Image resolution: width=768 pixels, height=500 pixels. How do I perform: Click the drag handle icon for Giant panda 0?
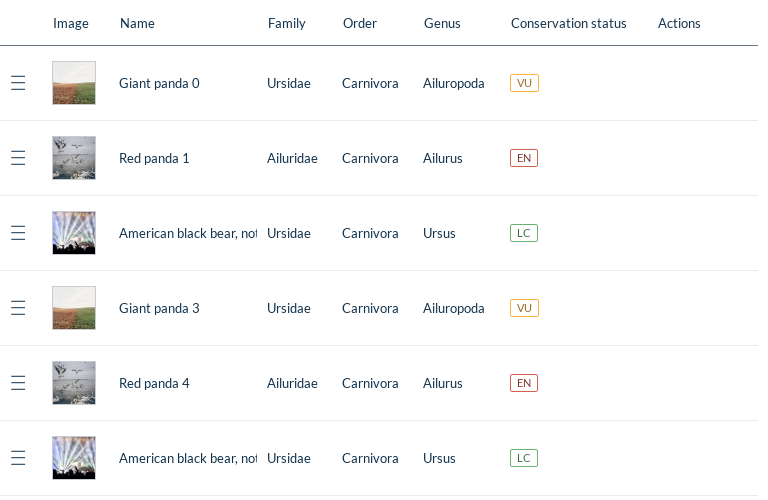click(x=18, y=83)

****************

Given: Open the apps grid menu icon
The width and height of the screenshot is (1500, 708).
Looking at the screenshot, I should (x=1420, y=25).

****************

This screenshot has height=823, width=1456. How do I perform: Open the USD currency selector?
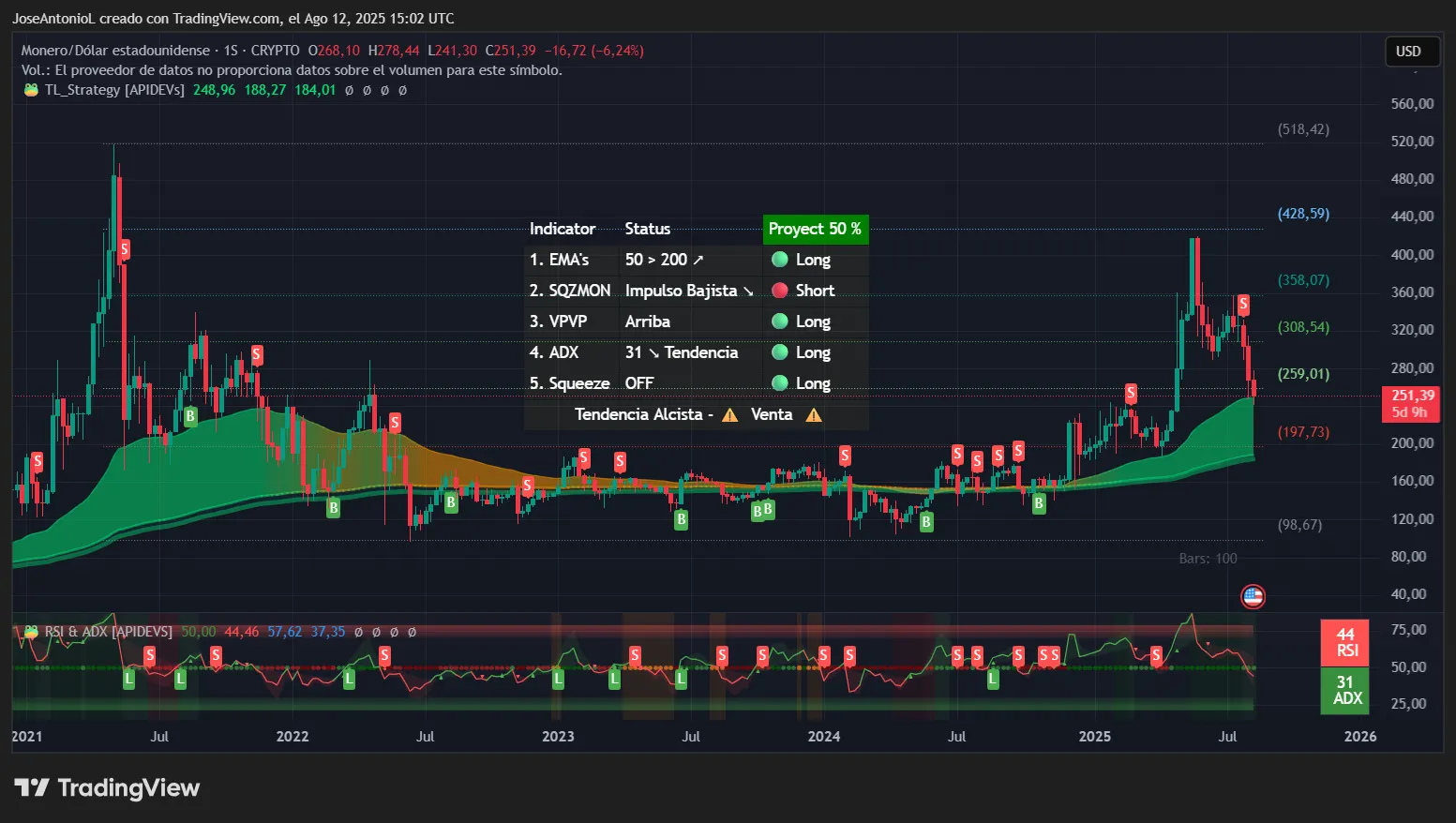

****************

Considering the records above, how many lines hold "Open"? Please answer with only the number.

2